> _TASK OBJECTIVE_
A line below contains "Given: Toggle deobfuscation lock-gear icon", and a later one contains "Enable the 保留边界 checkbox". Repeat both, with every line between them, exactly.

============================================================

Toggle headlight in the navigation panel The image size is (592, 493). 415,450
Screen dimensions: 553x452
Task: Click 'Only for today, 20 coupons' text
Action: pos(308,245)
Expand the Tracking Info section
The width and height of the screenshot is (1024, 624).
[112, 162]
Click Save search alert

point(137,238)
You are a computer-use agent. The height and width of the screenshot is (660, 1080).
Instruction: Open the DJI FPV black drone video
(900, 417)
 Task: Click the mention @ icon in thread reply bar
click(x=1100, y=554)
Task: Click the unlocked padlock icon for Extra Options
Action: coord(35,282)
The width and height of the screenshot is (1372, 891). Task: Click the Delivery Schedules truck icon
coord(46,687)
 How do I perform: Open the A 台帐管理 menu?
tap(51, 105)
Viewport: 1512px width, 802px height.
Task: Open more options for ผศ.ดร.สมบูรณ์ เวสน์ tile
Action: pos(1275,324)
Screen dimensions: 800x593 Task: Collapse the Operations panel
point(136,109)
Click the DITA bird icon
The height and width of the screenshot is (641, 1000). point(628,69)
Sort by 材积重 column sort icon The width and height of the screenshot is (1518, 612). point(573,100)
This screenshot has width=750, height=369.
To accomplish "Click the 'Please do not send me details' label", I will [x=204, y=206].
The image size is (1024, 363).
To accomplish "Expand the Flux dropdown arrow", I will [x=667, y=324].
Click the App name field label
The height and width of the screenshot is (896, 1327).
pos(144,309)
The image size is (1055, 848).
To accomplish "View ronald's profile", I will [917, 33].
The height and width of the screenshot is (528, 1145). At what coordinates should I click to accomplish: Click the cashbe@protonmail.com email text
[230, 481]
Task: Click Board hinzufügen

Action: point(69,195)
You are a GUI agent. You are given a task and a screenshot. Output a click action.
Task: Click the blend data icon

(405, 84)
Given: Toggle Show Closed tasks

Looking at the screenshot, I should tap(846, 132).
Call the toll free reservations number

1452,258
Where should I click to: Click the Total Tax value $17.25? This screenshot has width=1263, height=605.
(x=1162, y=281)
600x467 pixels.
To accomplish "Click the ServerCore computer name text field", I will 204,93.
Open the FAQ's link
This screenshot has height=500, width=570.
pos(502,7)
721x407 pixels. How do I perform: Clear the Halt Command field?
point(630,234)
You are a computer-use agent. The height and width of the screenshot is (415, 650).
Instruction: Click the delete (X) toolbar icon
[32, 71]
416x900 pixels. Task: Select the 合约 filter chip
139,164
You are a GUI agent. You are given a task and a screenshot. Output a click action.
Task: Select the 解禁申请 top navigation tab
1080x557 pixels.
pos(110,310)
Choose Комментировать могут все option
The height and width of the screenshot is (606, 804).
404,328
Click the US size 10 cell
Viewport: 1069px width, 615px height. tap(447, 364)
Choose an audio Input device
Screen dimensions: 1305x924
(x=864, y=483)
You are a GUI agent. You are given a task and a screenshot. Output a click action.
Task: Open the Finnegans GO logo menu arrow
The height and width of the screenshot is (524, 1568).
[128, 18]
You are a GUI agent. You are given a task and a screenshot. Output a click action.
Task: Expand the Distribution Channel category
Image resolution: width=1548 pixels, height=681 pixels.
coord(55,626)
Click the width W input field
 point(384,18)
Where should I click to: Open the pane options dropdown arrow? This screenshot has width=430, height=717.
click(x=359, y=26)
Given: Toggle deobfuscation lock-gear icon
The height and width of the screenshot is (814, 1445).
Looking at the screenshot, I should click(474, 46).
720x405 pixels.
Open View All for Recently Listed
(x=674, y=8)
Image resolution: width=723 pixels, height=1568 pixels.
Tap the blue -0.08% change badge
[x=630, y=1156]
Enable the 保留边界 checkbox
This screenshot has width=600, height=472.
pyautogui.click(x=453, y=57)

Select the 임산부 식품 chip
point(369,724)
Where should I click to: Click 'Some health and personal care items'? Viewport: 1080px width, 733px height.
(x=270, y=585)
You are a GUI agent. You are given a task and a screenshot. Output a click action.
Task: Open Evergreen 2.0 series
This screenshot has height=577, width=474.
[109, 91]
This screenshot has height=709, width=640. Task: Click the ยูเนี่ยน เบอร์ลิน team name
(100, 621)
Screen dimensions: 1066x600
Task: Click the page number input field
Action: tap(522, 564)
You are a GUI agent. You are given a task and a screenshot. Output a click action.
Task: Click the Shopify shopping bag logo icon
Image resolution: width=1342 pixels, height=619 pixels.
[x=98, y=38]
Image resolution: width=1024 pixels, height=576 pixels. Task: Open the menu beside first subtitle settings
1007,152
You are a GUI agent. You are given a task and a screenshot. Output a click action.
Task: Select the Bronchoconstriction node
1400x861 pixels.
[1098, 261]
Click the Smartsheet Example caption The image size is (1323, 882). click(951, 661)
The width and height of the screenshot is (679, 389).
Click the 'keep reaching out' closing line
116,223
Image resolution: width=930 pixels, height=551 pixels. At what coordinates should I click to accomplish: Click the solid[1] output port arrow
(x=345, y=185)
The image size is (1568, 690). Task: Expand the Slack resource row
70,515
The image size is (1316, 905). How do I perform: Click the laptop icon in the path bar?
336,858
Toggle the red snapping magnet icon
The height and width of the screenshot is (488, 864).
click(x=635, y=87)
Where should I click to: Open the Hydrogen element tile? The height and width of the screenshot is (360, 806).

============================================================

> _RESPONSE TO THE TASK_
Given: Toggle deobfuscation lock-gear icon
The height and width of the screenshot is (814, 1445).
Looking at the screenshot, I should click(474, 46).
720x405 pixels.
Open View All for Recently Listed
(x=674, y=8)
Image resolution: width=723 pixels, height=1568 pixels.
Tap the blue -0.08% change badge
[x=630, y=1156]
Enable the 保留边界 checkbox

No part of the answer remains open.